╔══
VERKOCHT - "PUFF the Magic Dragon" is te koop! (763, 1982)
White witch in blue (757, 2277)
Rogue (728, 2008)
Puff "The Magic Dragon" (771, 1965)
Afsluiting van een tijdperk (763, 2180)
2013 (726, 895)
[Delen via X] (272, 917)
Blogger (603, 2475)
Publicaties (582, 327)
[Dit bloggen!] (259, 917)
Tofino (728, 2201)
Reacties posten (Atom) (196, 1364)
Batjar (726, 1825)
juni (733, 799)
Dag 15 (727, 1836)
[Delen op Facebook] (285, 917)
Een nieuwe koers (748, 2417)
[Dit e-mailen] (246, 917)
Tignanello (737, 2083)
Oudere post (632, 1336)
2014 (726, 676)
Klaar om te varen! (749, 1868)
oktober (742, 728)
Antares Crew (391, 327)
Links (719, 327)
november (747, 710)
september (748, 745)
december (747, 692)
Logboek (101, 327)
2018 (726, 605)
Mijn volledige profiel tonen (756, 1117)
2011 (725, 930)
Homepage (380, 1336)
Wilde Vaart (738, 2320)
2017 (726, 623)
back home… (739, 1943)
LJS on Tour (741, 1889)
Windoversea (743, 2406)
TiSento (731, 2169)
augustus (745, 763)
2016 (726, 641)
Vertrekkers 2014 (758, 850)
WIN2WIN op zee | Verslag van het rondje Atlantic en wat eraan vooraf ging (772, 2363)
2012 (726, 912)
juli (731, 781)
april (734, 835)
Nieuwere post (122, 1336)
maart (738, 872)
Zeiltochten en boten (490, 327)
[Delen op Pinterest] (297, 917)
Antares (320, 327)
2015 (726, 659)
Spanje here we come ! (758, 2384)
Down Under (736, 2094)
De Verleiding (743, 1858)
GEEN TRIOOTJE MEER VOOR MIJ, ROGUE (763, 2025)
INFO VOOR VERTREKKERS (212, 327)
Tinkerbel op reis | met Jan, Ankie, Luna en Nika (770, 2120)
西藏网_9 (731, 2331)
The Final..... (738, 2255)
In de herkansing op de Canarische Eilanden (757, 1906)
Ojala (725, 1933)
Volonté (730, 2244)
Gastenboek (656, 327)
╚══
> [What to do] In the records above, find each line holding "Dragon" and copy it.

> [Result]
VERKOCHT - "PUFF the Magic Dragon" is te koop! (763, 1982)
Puff "The Magic Dragon" (771, 1965)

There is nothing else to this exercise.